▶ **The task**: The required output is the exact run of lines below that opens at the line with "The image size is (1043, 587)." and closes at the line with "Task: Remove Coffee Pastry using trash icon".

Segment Start: Data shown

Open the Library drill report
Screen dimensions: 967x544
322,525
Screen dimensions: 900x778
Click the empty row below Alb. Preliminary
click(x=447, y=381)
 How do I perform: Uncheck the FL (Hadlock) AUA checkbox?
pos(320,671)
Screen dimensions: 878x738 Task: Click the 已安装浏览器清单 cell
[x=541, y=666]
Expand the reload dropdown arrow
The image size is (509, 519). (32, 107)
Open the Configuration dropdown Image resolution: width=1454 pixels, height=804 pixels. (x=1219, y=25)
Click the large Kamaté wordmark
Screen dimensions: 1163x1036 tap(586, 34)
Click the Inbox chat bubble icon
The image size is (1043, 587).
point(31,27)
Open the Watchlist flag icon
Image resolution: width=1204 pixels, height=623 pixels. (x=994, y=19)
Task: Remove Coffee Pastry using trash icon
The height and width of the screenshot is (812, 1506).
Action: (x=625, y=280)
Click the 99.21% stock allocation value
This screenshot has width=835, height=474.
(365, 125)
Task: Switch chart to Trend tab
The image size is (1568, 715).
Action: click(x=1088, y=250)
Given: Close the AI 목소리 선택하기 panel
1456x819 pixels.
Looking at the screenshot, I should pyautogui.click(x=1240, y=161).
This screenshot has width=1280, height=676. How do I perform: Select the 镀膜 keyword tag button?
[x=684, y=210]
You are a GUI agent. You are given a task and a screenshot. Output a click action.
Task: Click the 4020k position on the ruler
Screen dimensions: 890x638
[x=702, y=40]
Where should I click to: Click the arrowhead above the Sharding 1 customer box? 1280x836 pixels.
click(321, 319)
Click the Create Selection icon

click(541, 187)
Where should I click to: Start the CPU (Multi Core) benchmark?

Segment End: Data shown

▶ **Written solution**:
The image size is (1043, 587).
point(31,27)
Open the Watchlist flag icon
Image resolution: width=1204 pixels, height=623 pixels. (x=994, y=19)
Task: Remove Coffee Pastry using trash icon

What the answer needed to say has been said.